Brett Kavanaugh is 53 years old. He is a son, a husband, a father, and a Supreme Court nominee. He is also, quite possibly, a sexual harasser.
In the past two weeks, allegations of sexual misconduct have surfaced during Judge Kavanaugh’s nomination hearings that threaten to throw his confirmation off-course. Dr. Christine Blasey Ford, a professor at Palo Alto University in California, has accused her former high-school classmate of attempting to assault her at a party. Julie Swetnick, another classmate, submitted an affidavit stating that Kavanaugh had a history of date-rape drug use and gang-rape participation in the early 1980s. A fellow Yale alumnus named Deborah Ramirez chimed in that an unsolicited Kavanaugh exposed himself to her in 1983. Kavanaugh’s compatriots are quick to point out that all three allegations date back more than thirty years. Should a grown man really be judged by his poor teenaged decisions?
It’s a relevant question for Kavanaugh’s peer group, pondering the choices that they wish they could change, but I would argue that the matter holds the most relevance for the college students of today. If your worst decision now would impact the rest of your life, how would you act differently?
In 1983, Brett Kavanaugh stood in roughly the same position as most Villanovans: he was a smart young college student with a future that felt light years away and a party to go to that night. Like us, Kavanaugh had put in the hard work required to attend a prestigious university and eagerly seized an opportunity to take a break from his rigorous coursework and spend time with friends. He had been raised with the same Catholic moral values that guide our own community, and attributes much of his later success to these ideals. Yet, if Deborah Ramirez is to be believed, his actions at this party divorced sharply from any ideas of ethical conduct. The conditions that led to Kavanaugh’s indiscretion that night are the same conditions that foster absuive decisions on our own campus today.
First, the 18-year-old was no stranger to privilege.
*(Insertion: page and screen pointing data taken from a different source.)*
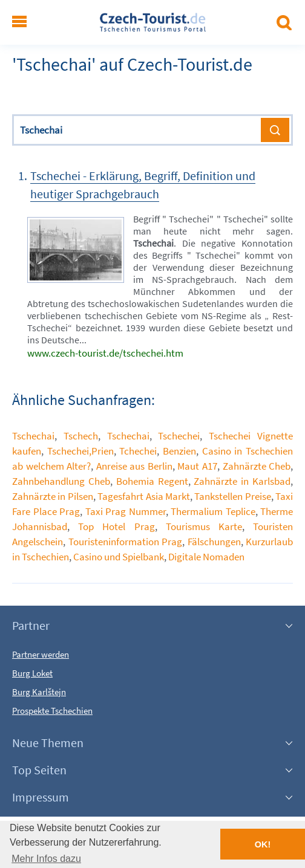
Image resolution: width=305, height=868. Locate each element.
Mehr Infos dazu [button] (46, 858)
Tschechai (33, 436)
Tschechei (179, 436)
His own hard work can be attributed to his admittance at Yale, but there’s no denying the leg up afforded by eight years of private education followed by Jesuit boarding school. He had grown up in Bethesda, Maryland, an affluent suburb bordering Washington, D.C., and his parents were both in the legal profession. When it came time to pay for Yale, the Kavanaughs certainly had it easier than most. At private colleges like Villanova, whose steep tuitions increase exponentially from one year to another, you’re likely to find many students who can easily relate to the kind of upbringing Kavanaugh enjoyed. This is not to say that wealth or privilege are inherently villainous, but it underlines a significant point: young, impressionable Kavanaugh was not accustomed to hearing the word “no.” Further, there was no reason for him to believe his actions would have far-reaching consequences; if need be, he could call upon his influential parents and his impressive academic credentials to get his career off on the right foot. Money can’t buy everything, but it can buy the sort of future security that many on our own campus can anticipate, and the idea of amnesty later can make it much easier to reconcile immoral choices now.
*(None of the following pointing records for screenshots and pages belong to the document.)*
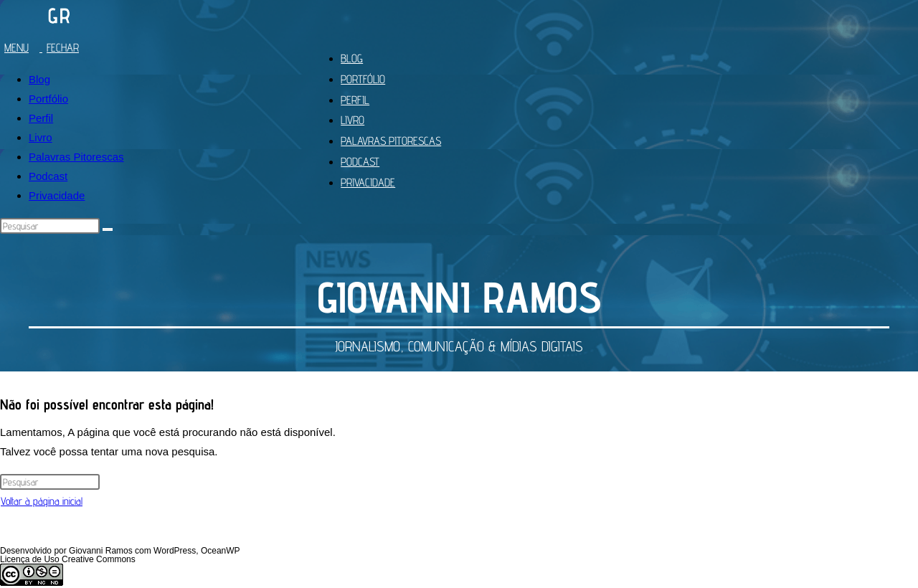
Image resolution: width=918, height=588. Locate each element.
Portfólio (48, 98)
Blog (39, 79)
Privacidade (57, 195)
Second, Kavanaugh surrounded himself with a peer group, and a culture, that corroborated the mistreatment of others. Later in his freshman year, he would pledge and join the Delta Kappa Epsilon fraternity. More recently, Yale’s chapter of this fraternity earned national notoriety (and a five-year campus ban) for chanting “No Means Yes, Yes Means A****” outside the women’s dorm; this same culture of misogyny was pervasive during Kavanaugh’s time, when pledges would customarily break into their female classmates’ rooms and steal underwear to display on campus as part of their “hazing” initiation. Although Kavanaugh was not yet a brother during the time of Ms. Ramirez’s alleged assault, it’s clear that he was already mingling with like-minded peers. Ramirez explained that Kavanaugh’s exposure was meant to be a “joke,” and young Brett had found the perfect audience to laugh along.
Phrased this way—a drunken mistake, a joke, a blight on one night but certainly not a lifetime—the actions of Brett Kavanaugh sound much less like those of a monster, and much more like another funny story from last Saturday night on campus. Only when it is carried through 30 years, heard in the voice of its victim, and amplified by the drama of a Senate hearing can we understand the accusation as the severe misdemeanor it really was. Regardless of any maturation Kavanaugh has done in the convening three decades, the allegations of his past victims have severely damaged his bid for the Supreme Court and utterly dissolved a lifelong belief in his security from professional consequence.
It is my opinion that we on the Villanova campus would be better dissolving this belief in ourselves before ever making our own large-scale mistakes. Ours is an opportunity that Brett Kavanaugh and many others would kill for: to live our young lives with care, beholden if not to our own honor than to our own self-interests. Let’s use it to support, and not harass, our classmates. Everybody knows that a joke isn’t funny when you have to explain it, particularly when this audience has a hand in deciding your future.